So we said goodbye to Zoë today. She was almost 13, which is a long life for a golden retriever. We adopted her from the local golden retriever rescue organization. She was spoilt, untrained and hell-bent on destruction. She ate books (capital crime in our house), tormented the cats (who refused to come out of the laundry room for at least a month when she first arrived), ran away at every available opportunity and flat out refused to come when she was called. She was an accomplished and unrepentant counter surfer. We wondered what we had brought upon ourselves.
She eventually eliminated books from her diet and made peace with the cats, to the point where she would tell us it was time to feed them, although this was not out of concern for the cats’ welfare. Cat dinnertime was the high point of her day, since she got to lick the remaining cat food off the spoon. We learned not to leave anything remotely edible on the counters. She learned to walk politely on a leash and responded to every basic voice command EXCEPT “Come”. She tolerated sharing her cushion with the cats.
Water was an irresistible magnet and she seized every opportunity (and every accidentally left-open gate) to go for a swim in the river. If the river was not available, the kiddy wading pool in the backyard would do just fine.

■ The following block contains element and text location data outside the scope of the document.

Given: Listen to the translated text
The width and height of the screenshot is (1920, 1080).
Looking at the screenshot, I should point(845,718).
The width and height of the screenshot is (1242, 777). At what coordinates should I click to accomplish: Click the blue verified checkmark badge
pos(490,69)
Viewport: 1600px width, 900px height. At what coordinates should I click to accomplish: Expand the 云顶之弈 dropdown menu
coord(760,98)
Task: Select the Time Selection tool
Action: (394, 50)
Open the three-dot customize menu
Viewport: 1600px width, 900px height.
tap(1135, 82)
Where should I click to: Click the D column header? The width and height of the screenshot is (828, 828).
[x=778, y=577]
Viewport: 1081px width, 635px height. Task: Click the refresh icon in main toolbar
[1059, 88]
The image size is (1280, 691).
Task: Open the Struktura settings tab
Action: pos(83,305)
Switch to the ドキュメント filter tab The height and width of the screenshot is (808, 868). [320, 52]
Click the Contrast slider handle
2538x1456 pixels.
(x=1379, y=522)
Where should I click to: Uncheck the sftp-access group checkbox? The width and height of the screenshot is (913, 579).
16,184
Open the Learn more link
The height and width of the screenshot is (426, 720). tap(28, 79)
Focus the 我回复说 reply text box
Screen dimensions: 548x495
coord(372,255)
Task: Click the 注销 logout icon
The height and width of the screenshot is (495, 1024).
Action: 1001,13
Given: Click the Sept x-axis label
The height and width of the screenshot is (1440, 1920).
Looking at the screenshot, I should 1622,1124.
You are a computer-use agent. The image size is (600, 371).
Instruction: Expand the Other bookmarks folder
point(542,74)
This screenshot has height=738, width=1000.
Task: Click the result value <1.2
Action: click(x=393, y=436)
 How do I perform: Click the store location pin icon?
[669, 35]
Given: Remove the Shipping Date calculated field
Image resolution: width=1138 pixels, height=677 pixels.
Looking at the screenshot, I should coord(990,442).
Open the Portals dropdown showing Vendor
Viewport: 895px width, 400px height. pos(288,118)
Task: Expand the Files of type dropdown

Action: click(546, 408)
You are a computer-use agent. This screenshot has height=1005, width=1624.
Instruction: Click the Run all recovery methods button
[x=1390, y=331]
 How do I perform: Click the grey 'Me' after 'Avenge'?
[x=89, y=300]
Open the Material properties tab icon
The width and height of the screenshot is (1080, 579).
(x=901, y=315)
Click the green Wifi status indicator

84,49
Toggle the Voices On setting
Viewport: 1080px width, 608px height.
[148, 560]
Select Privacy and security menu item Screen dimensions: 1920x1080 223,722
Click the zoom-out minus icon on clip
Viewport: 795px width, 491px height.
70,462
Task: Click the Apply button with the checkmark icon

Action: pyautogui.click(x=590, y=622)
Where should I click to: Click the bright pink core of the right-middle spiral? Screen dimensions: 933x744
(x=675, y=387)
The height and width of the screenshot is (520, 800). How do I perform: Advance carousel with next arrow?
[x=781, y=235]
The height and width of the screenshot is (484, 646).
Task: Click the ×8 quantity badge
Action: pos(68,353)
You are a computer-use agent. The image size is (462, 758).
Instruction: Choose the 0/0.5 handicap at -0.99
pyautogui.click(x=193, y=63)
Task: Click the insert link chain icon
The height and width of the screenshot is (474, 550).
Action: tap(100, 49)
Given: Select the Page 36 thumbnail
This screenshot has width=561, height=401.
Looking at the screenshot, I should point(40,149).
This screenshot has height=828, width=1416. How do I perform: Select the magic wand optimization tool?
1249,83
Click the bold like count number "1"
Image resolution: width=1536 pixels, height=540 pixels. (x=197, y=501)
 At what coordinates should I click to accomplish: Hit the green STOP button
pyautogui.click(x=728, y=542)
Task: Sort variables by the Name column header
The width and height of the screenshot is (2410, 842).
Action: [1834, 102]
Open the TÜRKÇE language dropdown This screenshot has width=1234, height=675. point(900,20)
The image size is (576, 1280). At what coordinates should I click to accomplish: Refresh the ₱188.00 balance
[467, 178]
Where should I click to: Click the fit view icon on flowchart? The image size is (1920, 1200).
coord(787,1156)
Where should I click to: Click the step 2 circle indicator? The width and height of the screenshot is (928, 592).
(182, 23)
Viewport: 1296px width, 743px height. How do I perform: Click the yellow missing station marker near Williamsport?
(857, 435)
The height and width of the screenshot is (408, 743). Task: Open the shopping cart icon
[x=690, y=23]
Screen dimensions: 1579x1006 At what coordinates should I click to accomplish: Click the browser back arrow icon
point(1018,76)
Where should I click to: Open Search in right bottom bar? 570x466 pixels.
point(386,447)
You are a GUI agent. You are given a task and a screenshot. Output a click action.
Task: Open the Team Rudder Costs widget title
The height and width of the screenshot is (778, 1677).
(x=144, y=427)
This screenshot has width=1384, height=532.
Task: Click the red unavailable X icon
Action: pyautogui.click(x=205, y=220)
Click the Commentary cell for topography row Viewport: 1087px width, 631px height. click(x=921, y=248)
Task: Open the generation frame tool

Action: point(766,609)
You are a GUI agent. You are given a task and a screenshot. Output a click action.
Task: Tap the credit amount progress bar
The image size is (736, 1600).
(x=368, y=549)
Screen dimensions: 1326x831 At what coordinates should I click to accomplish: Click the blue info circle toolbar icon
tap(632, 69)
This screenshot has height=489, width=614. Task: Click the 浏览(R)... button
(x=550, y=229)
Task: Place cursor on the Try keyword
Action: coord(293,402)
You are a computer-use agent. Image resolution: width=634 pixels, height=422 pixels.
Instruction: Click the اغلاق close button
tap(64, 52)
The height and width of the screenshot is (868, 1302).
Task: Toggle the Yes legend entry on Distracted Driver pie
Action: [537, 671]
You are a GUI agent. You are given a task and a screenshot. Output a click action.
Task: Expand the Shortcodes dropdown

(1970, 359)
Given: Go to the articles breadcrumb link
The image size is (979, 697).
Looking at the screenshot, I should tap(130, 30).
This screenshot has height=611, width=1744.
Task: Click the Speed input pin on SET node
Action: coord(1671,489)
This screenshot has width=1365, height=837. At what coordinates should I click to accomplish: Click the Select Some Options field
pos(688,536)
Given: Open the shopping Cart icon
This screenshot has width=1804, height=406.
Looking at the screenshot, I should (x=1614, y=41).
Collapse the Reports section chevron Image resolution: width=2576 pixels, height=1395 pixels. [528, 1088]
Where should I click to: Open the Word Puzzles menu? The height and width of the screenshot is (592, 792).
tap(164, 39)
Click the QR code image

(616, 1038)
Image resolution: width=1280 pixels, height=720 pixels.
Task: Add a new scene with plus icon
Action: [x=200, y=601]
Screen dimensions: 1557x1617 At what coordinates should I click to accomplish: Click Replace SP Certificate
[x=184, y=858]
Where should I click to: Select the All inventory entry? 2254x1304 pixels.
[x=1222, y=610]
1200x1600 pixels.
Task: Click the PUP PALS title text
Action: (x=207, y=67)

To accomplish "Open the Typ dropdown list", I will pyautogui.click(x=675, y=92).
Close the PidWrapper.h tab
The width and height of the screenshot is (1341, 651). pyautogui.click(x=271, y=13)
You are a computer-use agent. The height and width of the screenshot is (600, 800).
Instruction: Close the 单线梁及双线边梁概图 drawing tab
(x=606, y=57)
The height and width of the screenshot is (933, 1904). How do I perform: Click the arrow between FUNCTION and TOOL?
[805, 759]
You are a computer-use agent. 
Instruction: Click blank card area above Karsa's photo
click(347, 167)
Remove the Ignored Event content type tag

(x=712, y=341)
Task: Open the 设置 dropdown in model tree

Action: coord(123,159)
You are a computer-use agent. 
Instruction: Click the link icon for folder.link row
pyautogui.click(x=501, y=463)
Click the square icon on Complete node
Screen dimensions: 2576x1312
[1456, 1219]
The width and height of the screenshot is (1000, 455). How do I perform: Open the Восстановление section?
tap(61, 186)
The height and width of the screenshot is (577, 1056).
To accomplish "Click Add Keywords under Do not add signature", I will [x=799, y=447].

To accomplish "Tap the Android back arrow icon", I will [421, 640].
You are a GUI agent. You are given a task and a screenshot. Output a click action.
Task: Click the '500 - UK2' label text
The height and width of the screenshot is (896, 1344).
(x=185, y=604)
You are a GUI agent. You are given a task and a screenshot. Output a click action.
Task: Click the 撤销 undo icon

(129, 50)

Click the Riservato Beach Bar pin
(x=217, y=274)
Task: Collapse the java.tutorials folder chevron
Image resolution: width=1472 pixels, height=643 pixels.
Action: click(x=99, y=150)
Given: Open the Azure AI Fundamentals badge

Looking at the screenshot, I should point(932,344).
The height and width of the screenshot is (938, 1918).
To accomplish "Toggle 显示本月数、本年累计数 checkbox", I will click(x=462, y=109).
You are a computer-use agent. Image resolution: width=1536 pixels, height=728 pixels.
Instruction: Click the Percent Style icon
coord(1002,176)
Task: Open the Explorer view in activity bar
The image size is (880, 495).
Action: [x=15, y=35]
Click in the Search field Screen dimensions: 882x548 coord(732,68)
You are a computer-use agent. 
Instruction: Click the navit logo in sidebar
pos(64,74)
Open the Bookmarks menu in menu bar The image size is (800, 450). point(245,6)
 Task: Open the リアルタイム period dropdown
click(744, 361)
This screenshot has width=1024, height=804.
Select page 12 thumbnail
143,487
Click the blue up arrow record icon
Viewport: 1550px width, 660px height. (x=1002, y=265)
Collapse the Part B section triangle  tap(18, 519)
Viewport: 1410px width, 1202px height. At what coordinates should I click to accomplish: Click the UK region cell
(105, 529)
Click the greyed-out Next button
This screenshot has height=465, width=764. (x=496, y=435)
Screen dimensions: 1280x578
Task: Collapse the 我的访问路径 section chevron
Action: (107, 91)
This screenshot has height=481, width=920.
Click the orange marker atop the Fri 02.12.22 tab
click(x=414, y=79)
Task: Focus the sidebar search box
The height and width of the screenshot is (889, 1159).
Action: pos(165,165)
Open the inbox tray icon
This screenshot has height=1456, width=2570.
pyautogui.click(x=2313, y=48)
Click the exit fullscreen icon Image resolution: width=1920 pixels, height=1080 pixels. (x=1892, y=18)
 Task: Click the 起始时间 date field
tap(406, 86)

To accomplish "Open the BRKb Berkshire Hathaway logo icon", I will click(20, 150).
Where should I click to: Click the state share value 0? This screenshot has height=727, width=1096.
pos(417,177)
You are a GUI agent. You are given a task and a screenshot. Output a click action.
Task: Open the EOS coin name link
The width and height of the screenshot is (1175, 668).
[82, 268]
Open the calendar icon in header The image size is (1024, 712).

She loved making snow angels.
She was part of the household for a long time. She began to sleep more and more. She grew deaf and became adept at responding to hand signals rather than voice commands. Hardwood floors became impossible to negotiate as her legs and hips became less and less agile. She began losing weight at an alarming rate.
Today was the day and we have said our good-byes to a Pretty Good Dog.
All I remember was this massive, frolicking, care-free, golden retriever. She was all smiles and according to her, I was her new best friend. For about 5 minutes, at any rate; until she saw something shiny that distracted her.
I remember putting cookies in a chew ball for her that she’d worry and play with until the stars aligned and the cookie fell out, rewarding her for her patience.
I remember her walking through the house, head up and prancing along with a look on her face that said that she had a really neat secret. And she wasn’t going to tell you what it was, no matter what you offered (except maybe a cookie).
I remember my parents’ friend and how they loved her, and she loved them back.
13 is a decent age for a Golden Retriever. But it is very true that they can be ,errrr, eccentric, wilful and frankly rather daft. But the main thing is that Zoe had the best possible life for a dog, being with humans who loved and cared and fed her for so much of her life. And she got to make snow angels.
NajaPop called the other day to say that Jack, their 13 year old golden, is going downhill pretty quickly. He had a stroke last year and came back just fine, was looking spunky this summer but recently started losing a lot of condition and acting lethargic, turning down food (for this dog, a greatly alarming symptom) and showing some other ugly symptoms pointing to some major internal malfunction. He took some films and could see a huge mass near his liver. Being an old guy, and having a harder and harder time coming through surgery in his old age, Pop doesn’t want to cut on the poor guy anymore and has decided to ease him through Christmas when the whole family is back in the state to see him one more time, then send him comfortably off into the night when Jack’s ready.
I’ve been crying off and on for about three days. I mean, I knew he was getting there, and we thought he was going after his stroke last year, but he just… looked so damned perky in August, like he was going to live for years.
Tamara, my wonderful, beautiful All-American Mutt turned 14 this summer and her health is failing. At this point my selfish hope is that my parents at home can keep her comfortable for just a few more weeks until I can get home to say goodbye. My parents have been cooking steak or chicken for her to try to get her to eat something every day. The vet OK’d that, because we know that at her age she’s not going to recover.
That dogs can’t live as long as humans is one of the cruelest things in the world.
Thanks, everyone - it’s going to be a while before I stop stepping over the cushion in the kitchen. It was her favourite spot - right in the middle of things and in good position to harvest any fallout from the counter.